▸ Data supplied
_ _ _ _ _
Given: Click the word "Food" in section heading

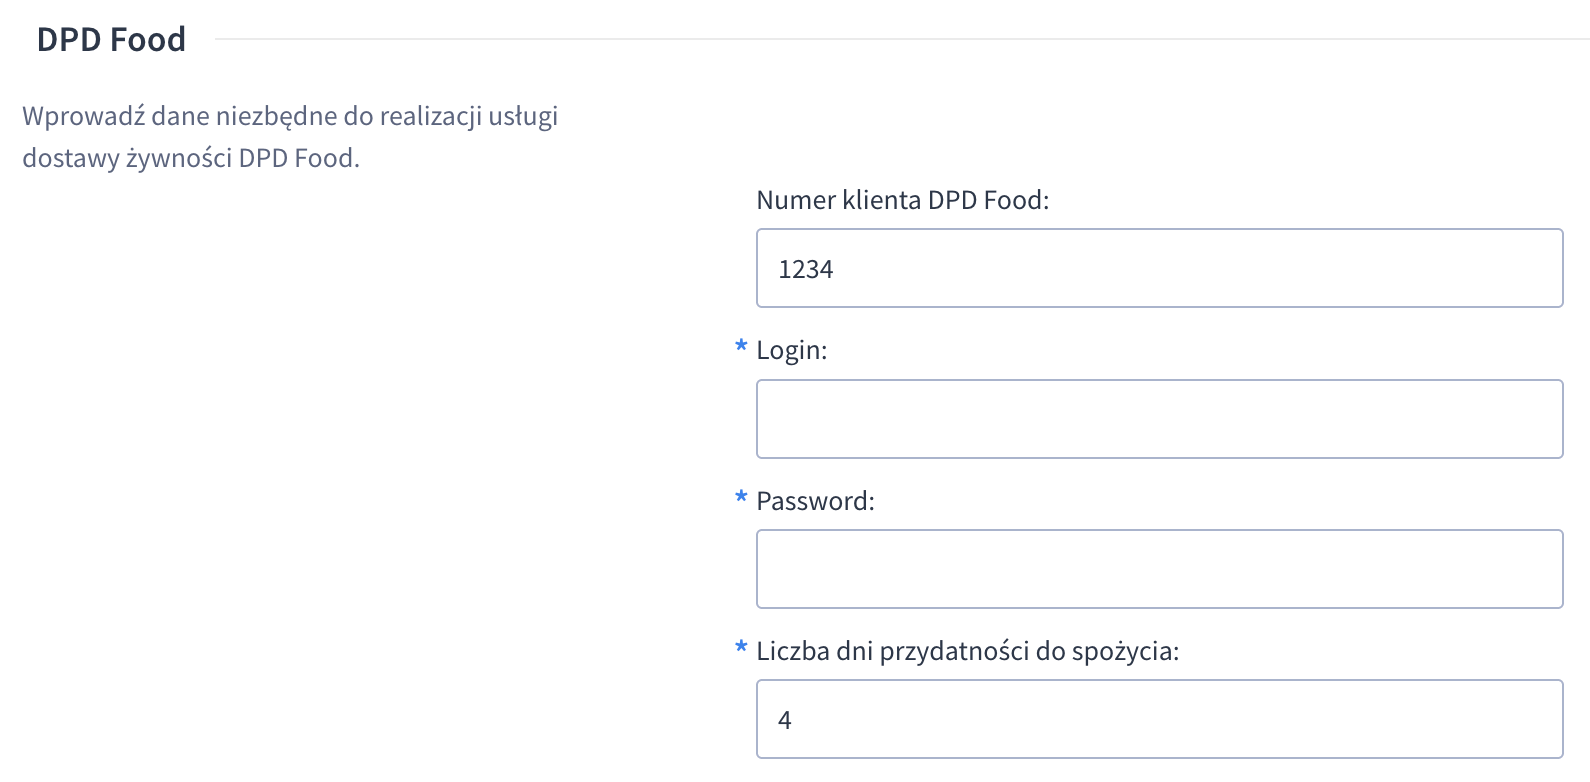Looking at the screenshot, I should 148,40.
_ _ _ _ _
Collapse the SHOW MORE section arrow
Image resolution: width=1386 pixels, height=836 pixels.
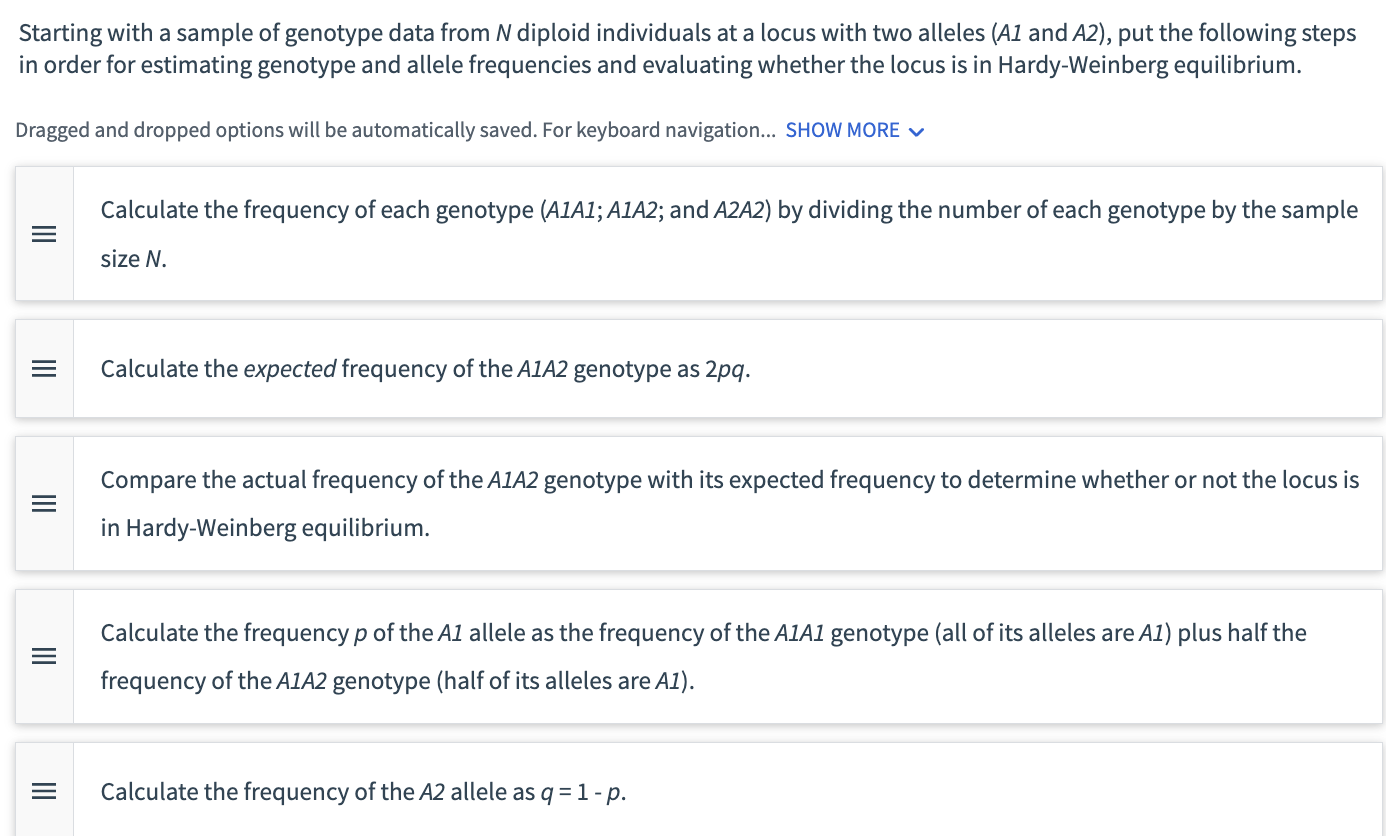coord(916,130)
_ _ _ _ _
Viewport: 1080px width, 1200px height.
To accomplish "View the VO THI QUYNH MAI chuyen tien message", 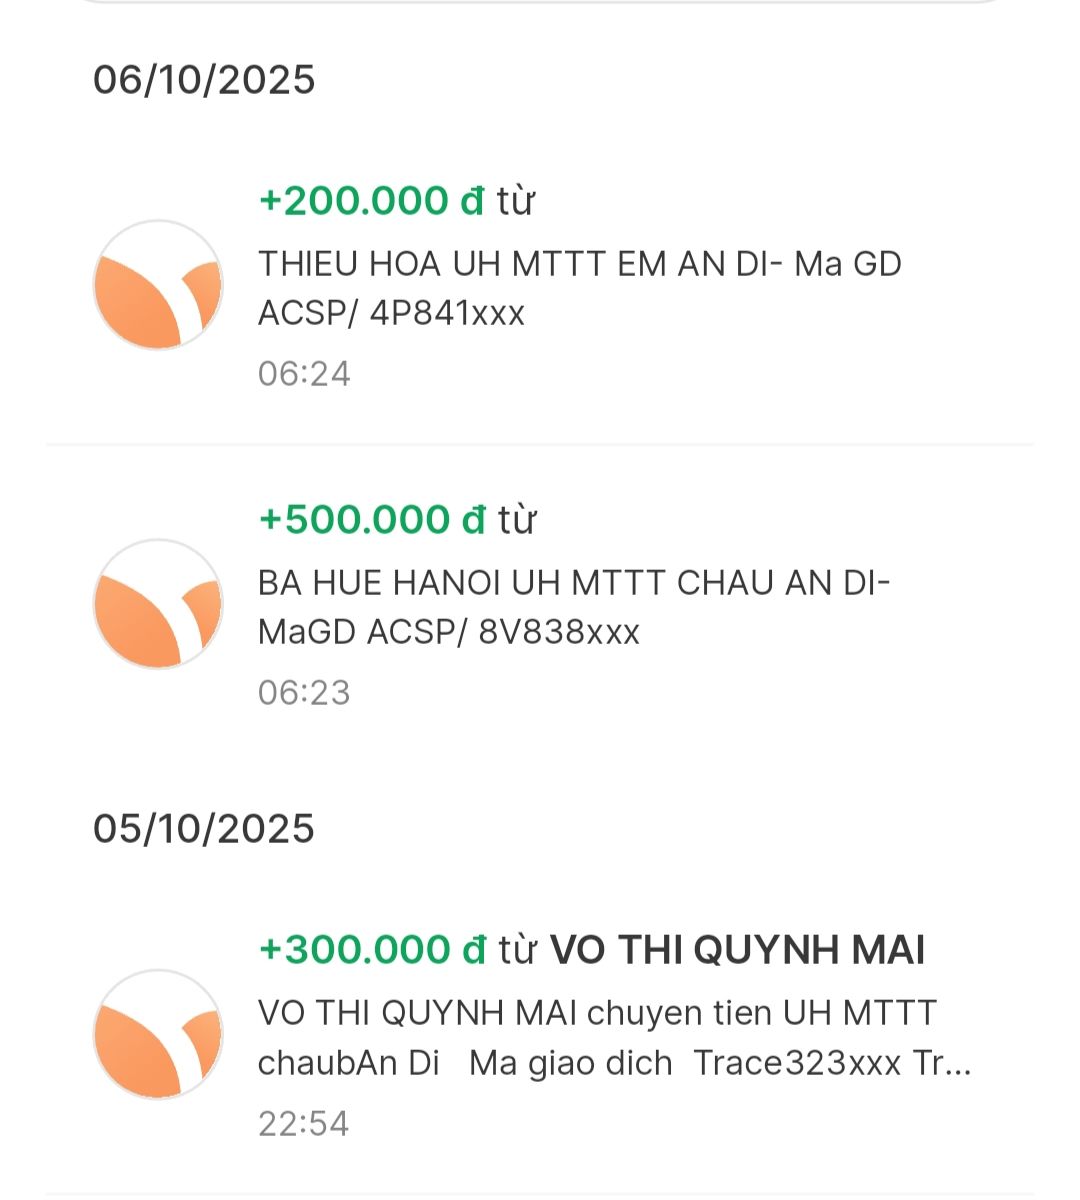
_ _ _ _ _
▸ Required work
Would you copy the lines above exactly, starting with the one that has "Viewport: 1080px width, 1200px height." and ending with the one that has "VO THI QUYNH", both included, without the pictures?

▸ Exercise answer
Viewport: 1080px width, 1200px height.
To accomplish "View the VO THI QUYNH MAI chuyen tien message", 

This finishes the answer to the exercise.